• [SELECTED TEXT]
▼

Lib Dem members on David Ward: majority say his comments were wrong – but majority also say party wrong to suspend him

Lib Dem Voice has polled our members-only forum  to discover what Lib Dem members think of various political issues, the Coalition, and the performance of key party figures. More than 600 party members have responded, and we’re publishing the full results.

We asked about the party’s decision to suspend the whip from Bradford MP David Ward. This followed controversy in February when ha made controversial comments about Jews (David Ward summoned by Clegg after ‘Jews’ comments – BBC) and then again in July when he tweeted calling Israel an “apartheid state” and saying that “Zionists” were “losing the battle (MP David Ward has Lib Dem whip withdrawn over Israel comment – BBC).

54% say David Ward’s comments were wrong; but 53% say party was wrong to withdraw whip

David WardLib Dem MP for Bradford East David Ward has had the party whip temporarily withdrawn following controversial comments he has made regarding Israel. Which of these statements most closely matches your own view?

▲

• [ENTRIES PROVIDED]
▼

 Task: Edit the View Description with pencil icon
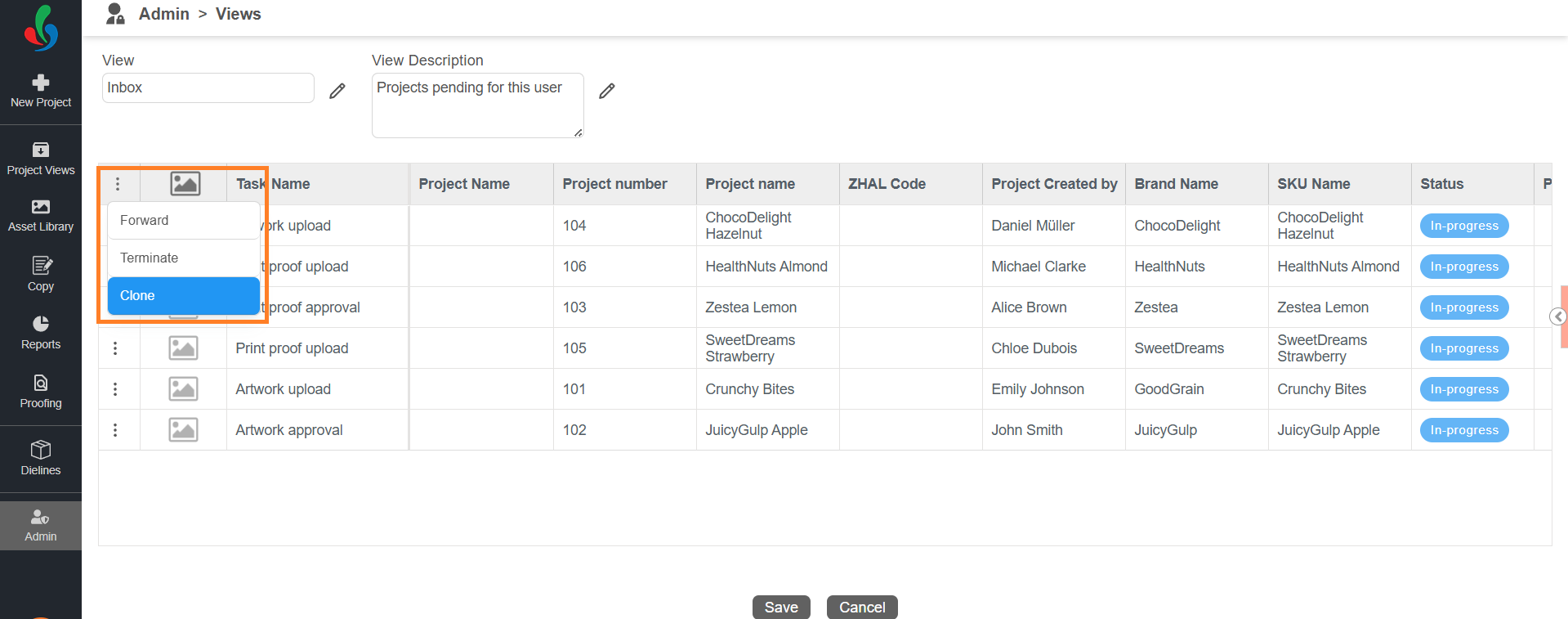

▲
▼

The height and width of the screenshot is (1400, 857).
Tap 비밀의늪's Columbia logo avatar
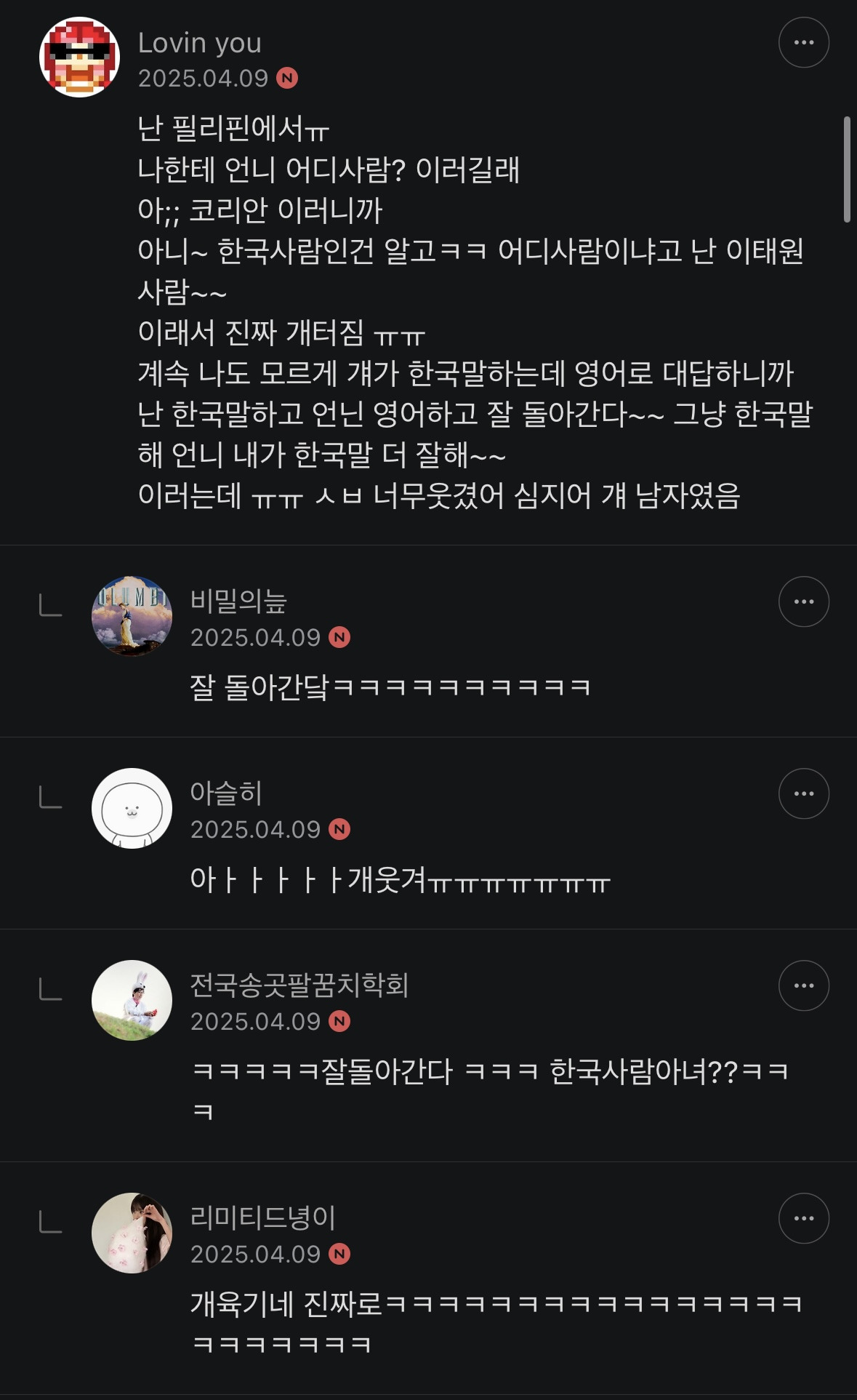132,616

▲

• [REQUIRED TASK 1] Summarize the Lib Dem poll article in two sentences.
• [REQUIRED TASK 2] Output the Lib Dem poll article between "Lib Dem Voice" and "the full results.", inclusive.
The entries come from a different source than the article.

• [ANSWER 1] Lib Dem Voice polled more than 600 party members on its members-only forum about the party's decision to suspend the whip from Bradford MP David Ward. The decision followed his comments about Jews in February and his July tweet calling Israel an "apartheid state," and the poll found that 54% of members said his comments were wrong while 53% said the party was wrong to withdraw the whip.

• [ANSWER 2]
Lib Dem Voice has polled our members-only forum  to discover what Lib Dem members think of various political issues, the Coalition, and the performance of key party figures. More than 600 party members have responded, and we’re publishing the full results.